Francis's visit is "a unique occasion. Many people, non-Christians included, came to ask for passes (to attend the blessing)," said Cesare Nera, who lives in a nearby neighbourhood and has taken part in the preparations.
"Pope Francis inspires confidence, he says that the church must go out and that is what we are trying to do in our little parish," he said, referring to the pontiff's call for Catholics to leave their pews and get their hands dirty.
After a meeting with religious leaders, Francis will pronounce the Angelus prayer in front of the Gothic Cathedral in Milan's historic centre, before heading to the 19th century San Vittore prison.
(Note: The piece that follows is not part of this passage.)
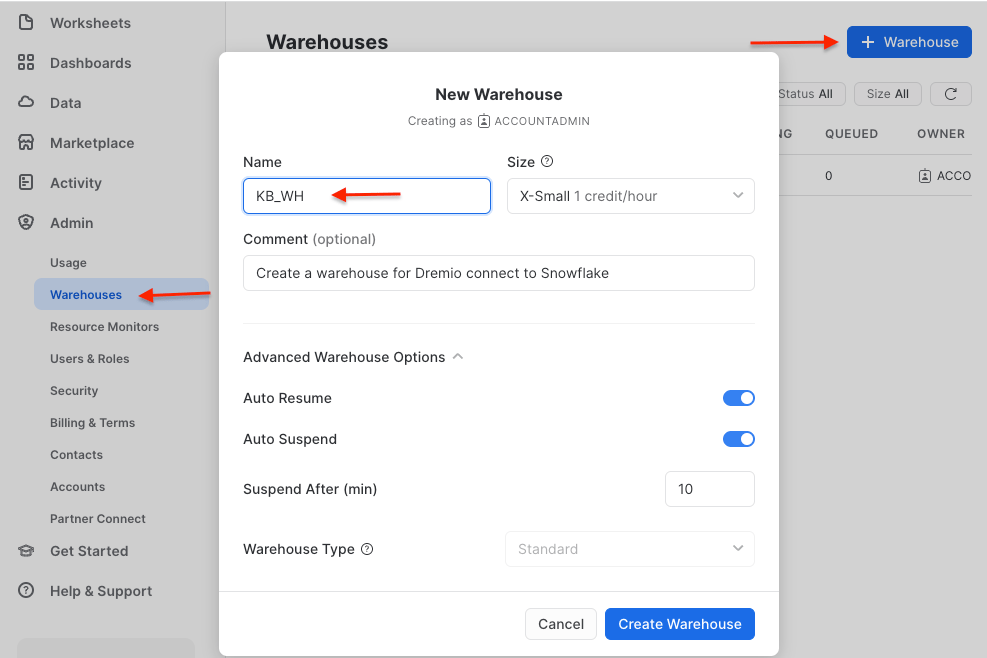
Task: Open the Worksheets section icon
Action: point(24,22)
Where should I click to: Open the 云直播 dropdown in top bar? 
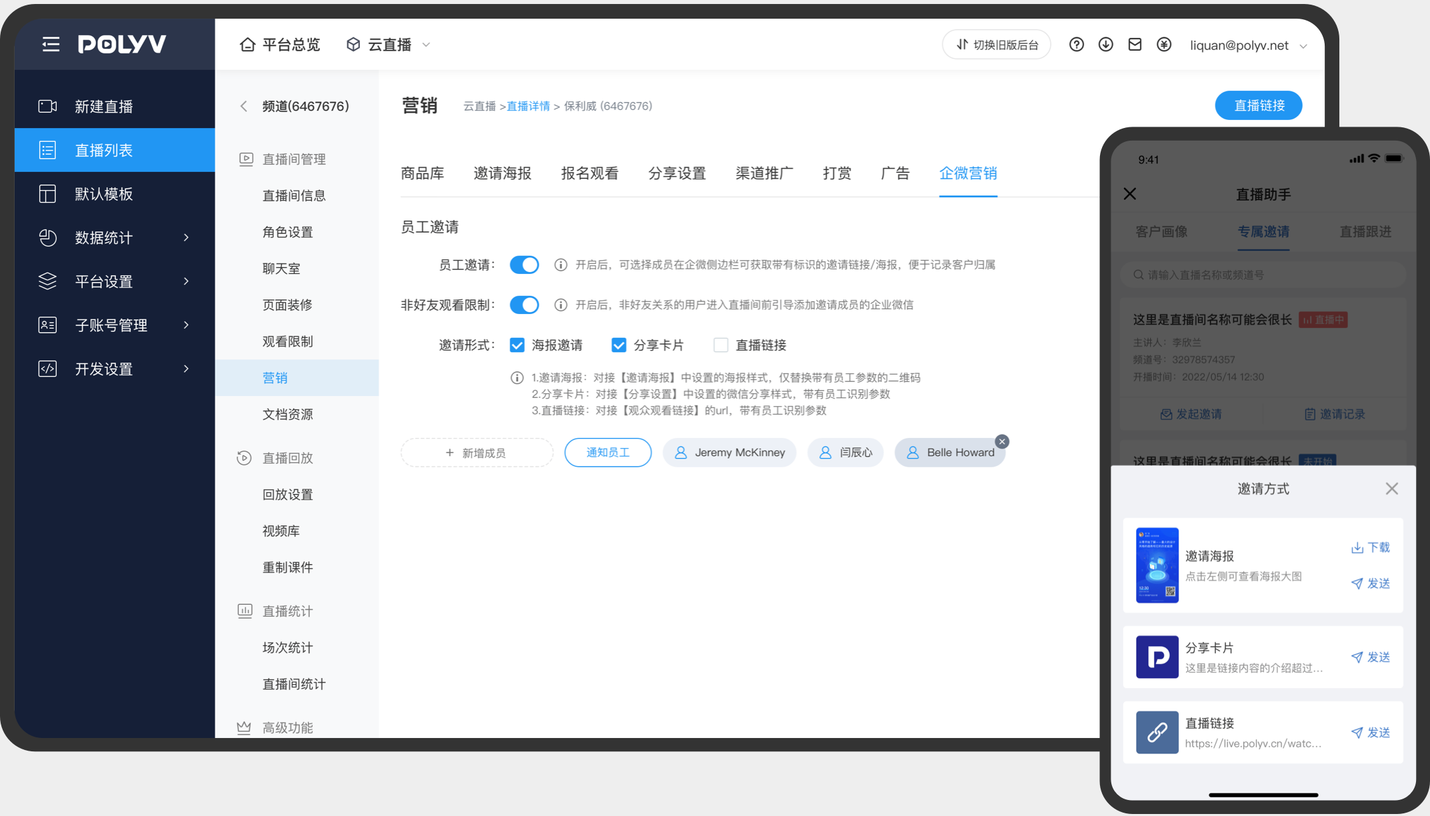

There he will sit down with 100 inmates and staff for a lunch of risotto, escalope Milanese and panna cotta prepared by the prisoners themselves.
"Sometimes, a certain hypocrisy leads to people considering you only as wrongdoers, for whom prison is the sole answer," he told jailbirds in November at a special audience for prisoners at Saint Peter's Basilica.
"We don't think about the possibility that people can change their lives. We put little trust in rehabilitation … into society. But in this way we forget that we are all sinners and often, without being aware of it, we too are prisoners," he added.
The 80-year-old will take a short break in the packed programme after lunch, with a likely siesta in the prison chaplain's quarters.
Refreshed, he will then head to the city of Monza, north of Milan, where he will celebrate mass in a giant park before an expected crowd of 700,000 people to the strains of over 9,000 hymn-singing choristers.